Tettigidea lateralis | Shaw Nature Reserve, Missouri.

I take this individual to represent Tettigidea lateralis (black-sided pygmy grasshopper), which I saw at Shaw Nature Reserve during my May search for .  Actually, I’m not sure I would have even noticed this individual, as I walked along the trail going from open woodland through dry dolomite glade, had it not actually been sitting on my net rim.  I haven’t studied pygmies all that much, other than to note that they seem common around streams and other wet areas and are usually quite small.  This one, however, at close to 15mm in length seemed positively gigantic!  I placed it on the barren dolomite along the trail, expecting it to flee immediately.  Instead it just sat there—begging me to photograph it, so I did.

Bold, white femoral markings contrast nicely with its otherwise marvelously cryptic coloration.

This one appears to be a female with a short pronotum, but I can’t tell if it is an adult with short wings or still a nymph (it was certainly large enough to be an adult!).  Either way, I’m interested in the function of the bright white femoral marking on what is otherwise a very cryptically colored individual.

Copyright © Ted C. MacRae 2011

About Ted C. MacRae

Ted C. MacRae is a research entomologist by vocation and beetle taxonomist by avocation. Areas of expertise in the latter include worldwide jewel beetles (Buprestidae) and North American longhorned beetles (Cerambycidae). More recent work has focused on North American tiger beetles (Cicindelidae) and their distribution, ecology, and conservation.
This entry was posted in Orthoptera, Tetrigidae and tagged , , , , , , , . Bookmark the permalink.

10 Responses to A “Giant” Pygmy

  1. Very nice, Ted. Plus an identification!

    I’m planning to go out to Kickapoo State Park to photograph later this morning. It’s the location where I had opportunity to photograph an unexpected association between snails and tetrigids (http://thingsbiological.wordpress.com/2010/05/22/phoretic-snails/). Maybe I’ll see it again this year… Happy fourth!

  2. Patrick Coin says:

    I’m guessing the white band is disruptive of the hopper’s outline. Looking at BugGuide images, I see that some others in that family have a band like that, such as Tettigidea armata and Tetrix ornata. Tetrix arenosa has a variable white blotch on the pronotum. This is a neat group; I hope your expertise can help us amateurs!

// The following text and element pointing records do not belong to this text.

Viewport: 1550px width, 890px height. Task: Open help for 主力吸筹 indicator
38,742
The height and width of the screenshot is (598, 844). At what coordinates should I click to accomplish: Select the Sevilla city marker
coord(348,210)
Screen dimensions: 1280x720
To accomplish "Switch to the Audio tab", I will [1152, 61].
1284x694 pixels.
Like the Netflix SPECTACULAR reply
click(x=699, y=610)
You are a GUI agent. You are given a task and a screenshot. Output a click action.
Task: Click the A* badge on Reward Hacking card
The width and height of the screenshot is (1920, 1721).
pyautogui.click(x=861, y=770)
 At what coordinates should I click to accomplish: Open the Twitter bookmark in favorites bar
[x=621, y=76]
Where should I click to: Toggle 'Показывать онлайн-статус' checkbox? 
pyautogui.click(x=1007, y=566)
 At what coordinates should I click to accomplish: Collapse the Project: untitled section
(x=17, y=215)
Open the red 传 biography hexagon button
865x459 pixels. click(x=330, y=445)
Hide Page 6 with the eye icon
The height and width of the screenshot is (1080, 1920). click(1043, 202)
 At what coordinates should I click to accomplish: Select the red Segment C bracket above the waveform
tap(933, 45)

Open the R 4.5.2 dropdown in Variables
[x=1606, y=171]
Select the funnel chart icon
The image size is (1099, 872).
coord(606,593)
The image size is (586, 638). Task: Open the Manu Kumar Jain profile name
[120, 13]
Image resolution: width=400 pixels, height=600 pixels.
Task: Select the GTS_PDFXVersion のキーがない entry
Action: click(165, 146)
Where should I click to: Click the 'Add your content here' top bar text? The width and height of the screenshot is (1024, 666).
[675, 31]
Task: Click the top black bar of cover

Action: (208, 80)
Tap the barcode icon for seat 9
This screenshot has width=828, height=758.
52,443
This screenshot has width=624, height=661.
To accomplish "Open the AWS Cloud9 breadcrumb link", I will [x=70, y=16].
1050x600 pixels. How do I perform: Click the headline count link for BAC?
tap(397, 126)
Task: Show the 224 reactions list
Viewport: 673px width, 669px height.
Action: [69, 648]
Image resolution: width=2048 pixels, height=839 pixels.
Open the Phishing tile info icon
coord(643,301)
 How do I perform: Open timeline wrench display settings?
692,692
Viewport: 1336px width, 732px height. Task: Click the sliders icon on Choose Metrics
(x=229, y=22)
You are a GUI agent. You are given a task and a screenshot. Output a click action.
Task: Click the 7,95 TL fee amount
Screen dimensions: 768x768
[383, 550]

    • I think you’re probably right. The interesting thing is that this is a highly variable species, with all manner of light forms, dark forms, mottled forms, bi-colored forms, etc. Fuel for evolution!

  3. biobabbler says:

    Nice. Great shots! I remember learning about another oxymoron: the pygmy mammoth. They allegedly occurred on San Miguel Island in the Channel Islands, in California. Love oxymorons. I had a frog do the same thing, yesterday. Rescued it from the chickens’ water tower, and it kicked LOTS while I held it (tree frog, so totally within my cupped hands), then got it to a nicer place, put my hand down on the ground, and she just sat there. I’m thinking maybe after that COLD, long bath, she liked the 98.6 F of me. =)

  4. Zach says:

    Hi Ted, great pic, I printed this one out so my 8 year old could see the craziness of mother nature.